CrimeFest was a wonderful weekend of celebrations and catching up with old friends as well as meeting some very pleasant new people. For me, it was an occasion of great good fortune, so much so that even a long and tortuous journey home felt pleasant and relaxing! The highlight was undoubtedly the banquet on Saturday evening, when The Life of Crime was awarded the CrimeFest H.R.F. Keating prize for best non-fiction book about the genre, but there were many other great moments.
Not long after checking in and registering, I moderated an Authors Remembered panel, with an excellent group of colleagues covering an eclectic mix of authors: John Lawton (on Stanley Ellin), Peter Guttridge (Donald Hamilton), David Beckler (Friedrich Durrenmatt) and Chris Curran (VeraCaspary) - my own choice was Margot Bennett. After a pub meal with Simon Brett and other friends, some of us got together as a team for the annual pub quiz (not held in a pub, but in the hotel), and after a recount we managed to win, by a narrow margin. So prizes of books and DVDs - very nice.
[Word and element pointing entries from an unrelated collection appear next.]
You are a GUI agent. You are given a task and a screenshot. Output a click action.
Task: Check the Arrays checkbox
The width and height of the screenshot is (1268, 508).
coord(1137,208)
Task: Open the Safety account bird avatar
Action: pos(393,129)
On Friday I took part in a panel moderated by the editor of The Life of Crime, the wonderfully cool David Brawn, along with Mark Billingham and Vaseem Khan; sadly, Covid meant that Janice Hallett couldn't join us, a real shame. In the evening, there was a very pleasant dinner hosted by the publishers Severn House, and talk about a possible book project. Before then, there had been a great moment when it was announced that The Life of Crime had been shortlisted for the Gold Dagger for non-fiction. The award has never been won by a book that isn't true crime, but it's great to see it in the list of finalists.
I was lucky to have three panels, concluding with one chaired by Maxim Jakubowski, and along with Mason Cross, Vaseem, Samantha Lee Howe, and Donna Moore we discussed our stories inspired by Cornell Woolrich for the Black is the Night anthology. On a sunny afternoon I enjoyed walking along the river with Jason Monaghan and Dea Parkin before the drinks reception which preceded the banquet and the great moment when I was presented with the award. After that I was quite happy to go along with others to watch the conclusion of Eurovision!
It was wonderful to see people again and also to catch up on some lovely reviews of Sepulchre Street on the blog tour. All the copies on sale in the book room were snapped up, which is always gratifying. As ever, huge thanks go to Donna and Adrian Muller for all their hard work in making CrimeFest such a great event. It was very memorable for me and I'm truly appreciative.